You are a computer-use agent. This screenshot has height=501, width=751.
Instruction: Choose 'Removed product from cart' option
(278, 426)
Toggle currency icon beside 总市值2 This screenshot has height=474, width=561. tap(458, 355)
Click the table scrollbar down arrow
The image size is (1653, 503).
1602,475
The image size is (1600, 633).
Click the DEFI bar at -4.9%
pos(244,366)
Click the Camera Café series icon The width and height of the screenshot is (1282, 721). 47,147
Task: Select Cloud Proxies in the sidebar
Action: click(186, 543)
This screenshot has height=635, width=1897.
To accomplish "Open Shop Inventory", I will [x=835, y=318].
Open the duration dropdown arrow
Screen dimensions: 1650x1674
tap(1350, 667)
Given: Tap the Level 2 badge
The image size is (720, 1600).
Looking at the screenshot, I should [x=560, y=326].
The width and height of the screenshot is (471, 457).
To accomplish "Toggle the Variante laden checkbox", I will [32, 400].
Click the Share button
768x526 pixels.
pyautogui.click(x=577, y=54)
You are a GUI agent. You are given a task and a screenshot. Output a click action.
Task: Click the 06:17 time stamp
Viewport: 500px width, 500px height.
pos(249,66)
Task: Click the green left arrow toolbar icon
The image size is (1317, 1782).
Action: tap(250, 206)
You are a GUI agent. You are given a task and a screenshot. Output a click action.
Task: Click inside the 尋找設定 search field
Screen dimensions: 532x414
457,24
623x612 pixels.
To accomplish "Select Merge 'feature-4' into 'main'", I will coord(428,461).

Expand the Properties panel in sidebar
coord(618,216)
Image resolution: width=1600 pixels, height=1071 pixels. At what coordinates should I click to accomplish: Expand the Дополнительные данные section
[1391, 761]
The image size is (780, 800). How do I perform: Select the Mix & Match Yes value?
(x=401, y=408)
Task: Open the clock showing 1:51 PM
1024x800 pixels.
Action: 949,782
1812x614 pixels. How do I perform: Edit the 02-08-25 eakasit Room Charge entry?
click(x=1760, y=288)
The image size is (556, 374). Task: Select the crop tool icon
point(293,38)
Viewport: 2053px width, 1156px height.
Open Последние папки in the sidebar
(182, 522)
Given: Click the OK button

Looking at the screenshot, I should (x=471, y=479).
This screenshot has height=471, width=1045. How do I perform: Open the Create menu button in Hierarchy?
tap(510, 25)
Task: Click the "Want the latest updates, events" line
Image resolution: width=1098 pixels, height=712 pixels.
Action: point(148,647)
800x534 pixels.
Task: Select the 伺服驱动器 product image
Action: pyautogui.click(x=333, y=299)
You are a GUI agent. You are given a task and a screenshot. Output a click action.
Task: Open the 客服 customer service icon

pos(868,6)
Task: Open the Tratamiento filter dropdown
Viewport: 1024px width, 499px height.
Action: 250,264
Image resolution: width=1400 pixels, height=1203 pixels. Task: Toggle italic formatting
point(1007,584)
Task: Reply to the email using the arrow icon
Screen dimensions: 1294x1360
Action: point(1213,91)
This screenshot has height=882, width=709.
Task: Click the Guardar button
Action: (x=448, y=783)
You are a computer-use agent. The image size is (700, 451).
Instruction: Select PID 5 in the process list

**PROBLEM DETAILS:** Produce a word-for-word copy of all the entries above.

**YOUR RESPONSE:**
You are a computer-use agent. This screenshot has height=501, width=751.
Instruction: Choose 'Removed product from cart' option
(278, 426)
Toggle currency icon beside 总市值2 This screenshot has height=474, width=561. tap(458, 355)
Click the table scrollbar down arrow
The image size is (1653, 503).
1602,475
The image size is (1600, 633).
Click the DEFI bar at -4.9%
pos(244,366)
Click the Camera Café series icon The width and height of the screenshot is (1282, 721). 47,147
Task: Select Cloud Proxies in the sidebar
Action: click(186, 543)
This screenshot has height=635, width=1897.
To accomplish "Open Shop Inventory", I will [x=835, y=318].
Open the duration dropdown arrow
Screen dimensions: 1650x1674
tap(1350, 667)
Given: Tap the Level 2 badge
The image size is (720, 1600).
Looking at the screenshot, I should [x=560, y=326].
The width and height of the screenshot is (471, 457).
To accomplish "Toggle the Variante laden checkbox", I will [32, 400].
Click the Share button
768x526 pixels.
pyautogui.click(x=577, y=54)
You are a GUI agent. You are given a task and a screenshot. Output a click action.
Task: Click the 06:17 time stamp
Viewport: 500px width, 500px height.
pos(249,66)
Task: Click the green left arrow toolbar icon
The image size is (1317, 1782).
Action: tap(250, 206)
You are a GUI agent. You are given a task and a screenshot. Output a click action.
Task: Click inside the 尋找設定 search field
Screen dimensions: 532x414
457,24
623x612 pixels.
To accomplish "Select Merge 'feature-4' into 'main'", I will coord(428,461).

Expand the Properties panel in sidebar
coord(618,216)
Image resolution: width=1600 pixels, height=1071 pixels. At what coordinates should I click to accomplish: Expand the Дополнительные данные section
[1391, 761]
The image size is (780, 800). How do I perform: Select the Mix & Match Yes value?
(x=401, y=408)
Task: Open the clock showing 1:51 PM
1024x800 pixels.
Action: 949,782
1812x614 pixels. How do I perform: Edit the 02-08-25 eakasit Room Charge entry?
click(x=1760, y=288)
The image size is (556, 374). Task: Select the crop tool icon
point(293,38)
Viewport: 2053px width, 1156px height.
Open Последние папки in the sidebar
(182, 522)
Given: Click the OK button

Looking at the screenshot, I should (x=471, y=479).
This screenshot has height=471, width=1045. How do I perform: Open the Create menu button in Hierarchy?
tap(510, 25)
Task: Click the "Want the latest updates, events" line
Image resolution: width=1098 pixels, height=712 pixels.
Action: point(148,647)
800x534 pixels.
Task: Select the 伺服驱动器 product image
Action: pyautogui.click(x=333, y=299)
You are a GUI agent. You are given a task and a screenshot. Output a click action.
Task: Open the 客服 customer service icon

pos(868,6)
Task: Open the Tratamiento filter dropdown
Viewport: 1024px width, 499px height.
Action: 250,264
Image resolution: width=1400 pixels, height=1203 pixels. Task: Toggle italic formatting
point(1007,584)
Task: Reply to the email using the arrow icon
Screen dimensions: 1294x1360
Action: point(1213,91)
This screenshot has height=882, width=709.
Task: Click the Guardar button
Action: (x=448, y=783)
You are a computer-use agent. The image size is (700, 451).
Instruction: Select PID 5 in the process list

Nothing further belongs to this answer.